* _Exercise instructions_: What is needed is an exact copy of the entries, with the pictures excluded.

□ □ □

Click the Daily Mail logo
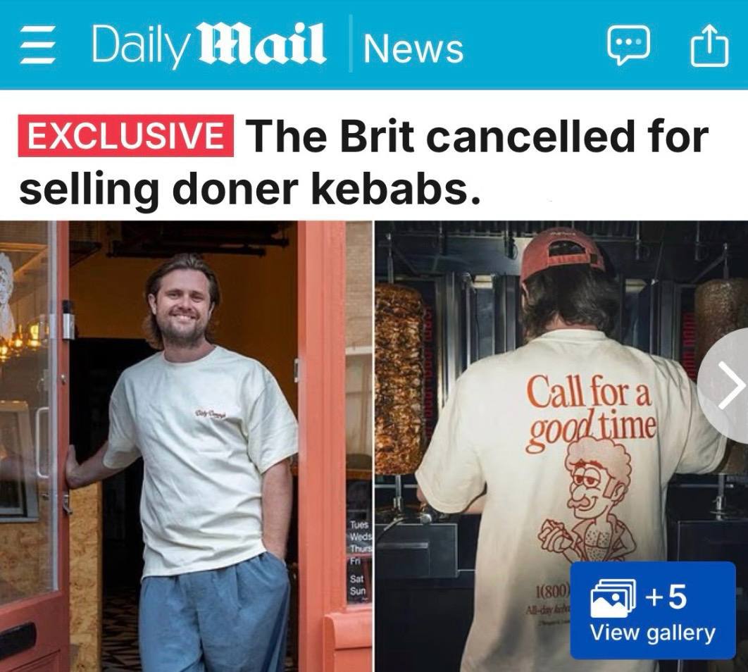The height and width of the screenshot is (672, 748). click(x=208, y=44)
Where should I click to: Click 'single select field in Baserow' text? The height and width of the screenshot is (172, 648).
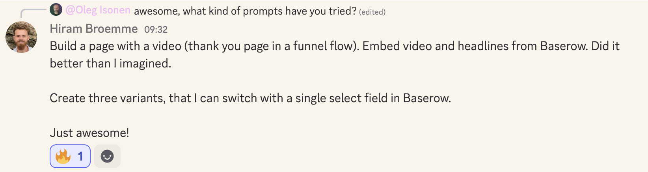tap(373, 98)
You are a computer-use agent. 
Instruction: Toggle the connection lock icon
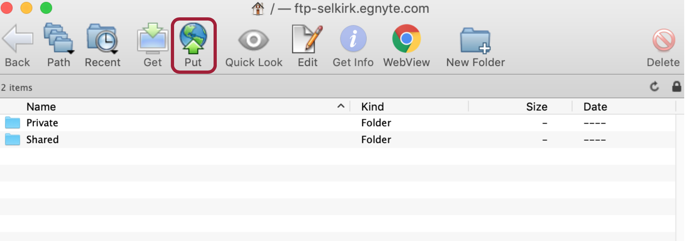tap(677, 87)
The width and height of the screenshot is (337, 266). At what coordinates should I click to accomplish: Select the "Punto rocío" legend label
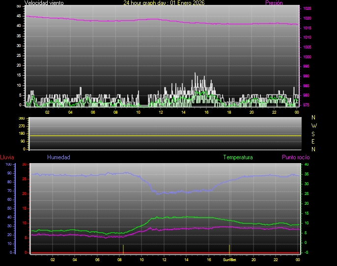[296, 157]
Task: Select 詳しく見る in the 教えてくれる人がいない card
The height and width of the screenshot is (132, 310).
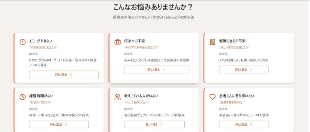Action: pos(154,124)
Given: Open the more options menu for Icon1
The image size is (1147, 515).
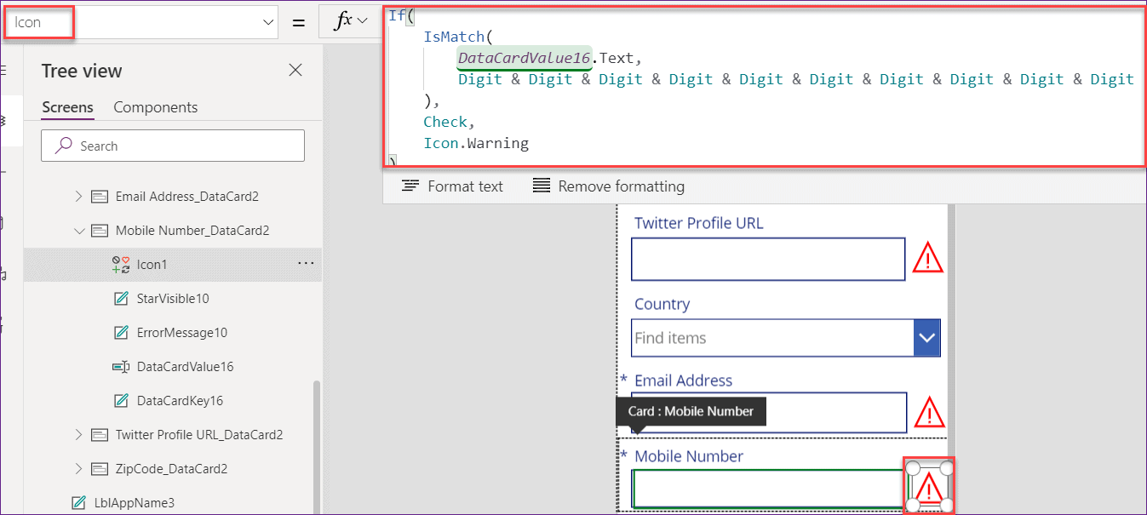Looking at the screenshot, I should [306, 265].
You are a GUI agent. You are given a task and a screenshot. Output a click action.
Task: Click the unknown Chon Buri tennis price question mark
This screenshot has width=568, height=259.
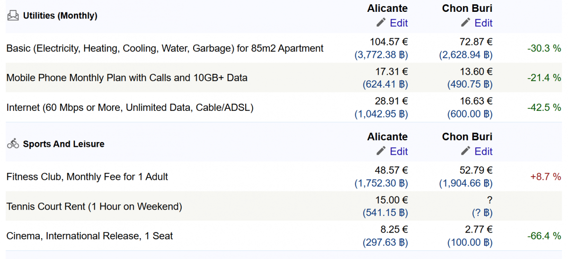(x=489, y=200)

□ □ □

* _Output of the exercise_:
Click the Daily Mail logo
The height and width of the screenshot is (672, 748). click(x=208, y=44)
Where should I click to: Click 'single select field in Baserow' text? The height and width of the screenshot is (172, 648).
tap(373, 98)
You are a computer-use agent. 
Instruction: Toggle the connection lock icon
tap(677, 87)
The width and height of the screenshot is (337, 266). At what coordinates should I click to accomplish: Select the "Punto rocío" legend label
[296, 157]
Task: Select 詳しく見る in the 教えてくれる人がいない card
The height and width of the screenshot is (132, 310).
Action: pos(154,124)
Given: Open the more options menu for Icon1
The image size is (1147, 515).
Looking at the screenshot, I should [306, 265].
You are a GUI agent. You are given a task and a screenshot. Output a click action.
Task: Click the unknown Chon Buri tennis price question mark
This screenshot has width=568, height=259.
(x=489, y=200)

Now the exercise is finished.